═════ Provided passage ═════

Even as someone who isn't all that interested in the “healthy lifestyle” trends of today, I find it interesting to see the sort of visceral reactions that stocks like Hain Celestial (Nasdaq:HAIN), White Wave (Nasdaq:WWAV), and Annie's (Nasdaq:BNNY) provoke in investors/readers. In particular, there appears to be a very vocal percentage out there that are just incensed over the valuation and attention these stocks get and absolutely insistent that healthy/organic eating is just a fad.
Whether it's a fad or not (I happen to lean toward “not”, even though I don't participate), there's no question that these stocks have generated some sizable expectations on the Street. As one of the veterans of the sector, Hain Celestial is a good case in point – today's valuation already more than incorporates assumptions that Hain will significantly outgrow the packaged food sector and generate above-average long-term profits. So much so, in fact, that I find it hard to see how the company can live up to (or grow into) these expectations.
Strong Results Clearly Don't Hurt
Hain Celestial did no harm to the stock's cause with fiscal four quarter earnings that slightly exceeded both top and bottom line expectations.

Revenue rose 32% as reported, good for a small (2%) beat versus the average of Street estimates. U.S. sales rose almost 18%, while acquisitions helped U.K. sales to more than double. Rest of World revenue increased 11% for the period. Stripping out acquisitions, management indicated that organic revenue growth was in “high single digits”, a figure that broadly meshes with the Nielsen data from the quarter. 
Hain's margins were better, but still need to improve further. Gross margin rose 40bp on an adjusted basis, while adjusted operating income rose 37% and the adjusted operating margin rose 40bp. These numbers looked slightly below expectation, though, and Hain Celestial beat the bottom-line EPS estimate with the help of a lower than expected tax rate.
Growth Versus Operating Leverage
Hain Celestial has been a strong grower for a while now, as a combination of internally-driven organic growth (both product introductions and expanded distribution) and serial acquisitions have led to nearly 14% compound annual revenue growth over the past decade. With that, company brands like Arrowhead Mills, Terra Chips, and Greek Gods can be found in most retailers, including Whole Foods (NYSE:WFM) as well as Wal-Mart (NYSE:WMT), Target (NYSE:TGT), and Kroger (NYSE:KR).

SEE: How To Eat Healthy Food And Save Money
While the growth has been respectable, the company still has work to do on the margins. The company's return on invested capital has never grown past the mid-single digits, free cash flow growth has lagged sales growth, and the company's gross and operating margins are still below established grocery players like Kraft (Nasdaq:KRFT) and Kellogg (NYSE:K). It's all well and good to talk about the above-average growth potential of natural/organic packaged foods, but that enhanced growth is literally not worth much if the margins are always going to lag.
It's also worth noting that natural and organic foods have increasingly attracted the attention of larger established packaged goods company. Smucker (NYSE:SJM) recently announced the acquisition of another natural/organic company (Enray), and others like Kellogg, PepsiCo (NYSE: PEP), Campbell Soup (NYSE:CPB), and General Mills (NYSE:GIS) own organic brands as well – and can often use their existing manufacturing and distribution capabilities to good effect.

═════ Entries supplied ═════

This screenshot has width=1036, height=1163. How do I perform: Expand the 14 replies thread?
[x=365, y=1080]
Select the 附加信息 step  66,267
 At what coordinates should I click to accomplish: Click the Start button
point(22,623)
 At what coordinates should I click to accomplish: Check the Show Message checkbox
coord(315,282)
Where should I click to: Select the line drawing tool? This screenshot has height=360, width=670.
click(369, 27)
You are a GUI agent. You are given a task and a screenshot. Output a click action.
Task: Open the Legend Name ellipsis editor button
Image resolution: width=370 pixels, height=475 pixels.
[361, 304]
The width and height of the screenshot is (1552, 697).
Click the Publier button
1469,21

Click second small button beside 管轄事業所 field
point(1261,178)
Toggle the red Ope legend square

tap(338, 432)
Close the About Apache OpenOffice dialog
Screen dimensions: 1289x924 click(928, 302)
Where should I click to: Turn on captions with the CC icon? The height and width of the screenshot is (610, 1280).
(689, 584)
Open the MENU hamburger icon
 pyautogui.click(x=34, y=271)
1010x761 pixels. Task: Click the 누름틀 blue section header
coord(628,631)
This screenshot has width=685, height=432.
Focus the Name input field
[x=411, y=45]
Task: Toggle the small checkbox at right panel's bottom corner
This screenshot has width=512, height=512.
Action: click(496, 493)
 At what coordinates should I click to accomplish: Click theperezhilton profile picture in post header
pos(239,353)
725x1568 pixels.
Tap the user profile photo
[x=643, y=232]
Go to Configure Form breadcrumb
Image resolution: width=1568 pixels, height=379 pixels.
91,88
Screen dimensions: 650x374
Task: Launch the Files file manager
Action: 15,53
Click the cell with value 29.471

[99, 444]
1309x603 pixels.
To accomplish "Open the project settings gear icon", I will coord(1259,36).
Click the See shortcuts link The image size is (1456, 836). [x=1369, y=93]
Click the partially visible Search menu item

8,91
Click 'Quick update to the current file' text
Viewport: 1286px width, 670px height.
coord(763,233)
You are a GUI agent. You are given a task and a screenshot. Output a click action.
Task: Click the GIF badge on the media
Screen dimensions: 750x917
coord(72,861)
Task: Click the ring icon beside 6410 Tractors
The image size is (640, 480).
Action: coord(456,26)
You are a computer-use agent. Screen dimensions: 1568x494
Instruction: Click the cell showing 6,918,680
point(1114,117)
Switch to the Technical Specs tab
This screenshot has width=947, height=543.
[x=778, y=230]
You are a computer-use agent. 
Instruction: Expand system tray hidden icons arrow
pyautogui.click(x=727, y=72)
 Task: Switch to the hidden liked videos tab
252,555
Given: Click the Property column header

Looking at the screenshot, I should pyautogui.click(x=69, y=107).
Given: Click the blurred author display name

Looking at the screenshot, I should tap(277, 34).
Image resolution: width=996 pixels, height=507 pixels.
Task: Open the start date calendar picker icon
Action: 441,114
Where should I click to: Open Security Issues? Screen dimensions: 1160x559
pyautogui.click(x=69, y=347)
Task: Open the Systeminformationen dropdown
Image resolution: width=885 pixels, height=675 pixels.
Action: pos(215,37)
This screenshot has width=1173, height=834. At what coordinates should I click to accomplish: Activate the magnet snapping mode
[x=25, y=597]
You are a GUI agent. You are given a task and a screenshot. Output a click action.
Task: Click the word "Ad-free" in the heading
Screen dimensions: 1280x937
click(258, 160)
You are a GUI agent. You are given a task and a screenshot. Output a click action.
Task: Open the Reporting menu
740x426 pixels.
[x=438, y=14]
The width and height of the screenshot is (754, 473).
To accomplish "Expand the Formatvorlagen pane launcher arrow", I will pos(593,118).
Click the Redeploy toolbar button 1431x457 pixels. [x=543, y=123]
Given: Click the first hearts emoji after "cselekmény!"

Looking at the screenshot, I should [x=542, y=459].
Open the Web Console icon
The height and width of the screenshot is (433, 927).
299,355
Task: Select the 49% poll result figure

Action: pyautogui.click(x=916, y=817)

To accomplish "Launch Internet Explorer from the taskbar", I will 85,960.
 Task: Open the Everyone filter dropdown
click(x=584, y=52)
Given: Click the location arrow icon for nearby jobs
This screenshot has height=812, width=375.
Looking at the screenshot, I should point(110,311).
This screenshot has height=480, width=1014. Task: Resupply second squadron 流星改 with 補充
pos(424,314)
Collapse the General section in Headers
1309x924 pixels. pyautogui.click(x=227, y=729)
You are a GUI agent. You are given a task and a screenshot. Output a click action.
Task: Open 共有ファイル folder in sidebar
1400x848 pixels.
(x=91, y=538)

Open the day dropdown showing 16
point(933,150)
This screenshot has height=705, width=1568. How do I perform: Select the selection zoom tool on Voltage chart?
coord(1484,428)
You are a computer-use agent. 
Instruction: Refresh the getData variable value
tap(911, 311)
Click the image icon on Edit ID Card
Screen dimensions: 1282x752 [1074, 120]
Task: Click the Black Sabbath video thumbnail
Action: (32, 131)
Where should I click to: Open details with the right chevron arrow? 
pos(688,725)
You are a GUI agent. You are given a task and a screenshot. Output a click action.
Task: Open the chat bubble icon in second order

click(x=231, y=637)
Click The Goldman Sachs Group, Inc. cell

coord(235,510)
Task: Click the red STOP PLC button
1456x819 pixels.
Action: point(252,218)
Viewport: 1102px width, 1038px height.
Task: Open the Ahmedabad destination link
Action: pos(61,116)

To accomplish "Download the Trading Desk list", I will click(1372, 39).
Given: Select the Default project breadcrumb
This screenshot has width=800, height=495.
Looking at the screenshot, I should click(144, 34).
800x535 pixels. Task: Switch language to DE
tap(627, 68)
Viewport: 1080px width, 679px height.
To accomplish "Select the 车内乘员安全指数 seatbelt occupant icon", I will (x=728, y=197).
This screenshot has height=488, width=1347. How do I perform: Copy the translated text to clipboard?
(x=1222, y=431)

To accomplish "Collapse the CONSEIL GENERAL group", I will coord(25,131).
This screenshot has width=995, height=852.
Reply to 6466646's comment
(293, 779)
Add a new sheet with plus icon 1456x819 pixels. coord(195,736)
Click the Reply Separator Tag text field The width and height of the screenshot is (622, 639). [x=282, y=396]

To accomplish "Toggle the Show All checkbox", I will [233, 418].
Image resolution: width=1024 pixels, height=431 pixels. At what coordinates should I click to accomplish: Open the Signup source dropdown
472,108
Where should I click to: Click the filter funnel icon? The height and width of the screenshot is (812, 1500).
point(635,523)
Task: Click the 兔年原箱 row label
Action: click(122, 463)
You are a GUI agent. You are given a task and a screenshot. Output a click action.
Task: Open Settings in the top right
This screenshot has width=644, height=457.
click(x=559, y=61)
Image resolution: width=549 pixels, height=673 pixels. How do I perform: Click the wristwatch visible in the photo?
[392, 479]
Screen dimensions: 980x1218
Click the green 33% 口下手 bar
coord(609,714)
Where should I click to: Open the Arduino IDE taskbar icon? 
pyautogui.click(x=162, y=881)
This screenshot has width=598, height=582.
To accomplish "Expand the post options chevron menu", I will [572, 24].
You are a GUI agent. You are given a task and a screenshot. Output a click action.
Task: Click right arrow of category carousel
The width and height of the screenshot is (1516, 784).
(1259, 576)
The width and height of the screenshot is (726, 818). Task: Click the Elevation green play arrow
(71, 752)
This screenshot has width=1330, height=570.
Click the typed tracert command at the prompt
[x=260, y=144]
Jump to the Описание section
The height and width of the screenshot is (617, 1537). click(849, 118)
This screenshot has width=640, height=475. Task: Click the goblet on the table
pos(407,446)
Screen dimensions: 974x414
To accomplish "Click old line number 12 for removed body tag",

═════

*Given instruction 1*.
In the Hain Celestial article, why did the company beat the bottom-line EPS estimate even though its margin numbers looked slightly below expectation? Answer in one to three sentences.
*Given instruction 2*.
From the Hain Celestial article, quote the stretch from "Hain's margins were better, but" through "expected tax rate.".

*Answer 1*.
Hain Celestial beat the bottom-line EPS estimate with the help of a lower-than-expected tax rate. Its gross margin and adjusted operating margin each rose 40bp, but those numbers looked slightly below expectation.

*Answer 2*.
Hain's margins were better, but still need to improve further. Gross margin rose 40bp on an adjusted basis, while adjusted operating income rose 37% and the adjusted operating margin rose 40bp. These numbers looked slightly below expectation, though, and Hain Celestial beat the bottom-line EPS estimate with the help of a lower than expected tax rate.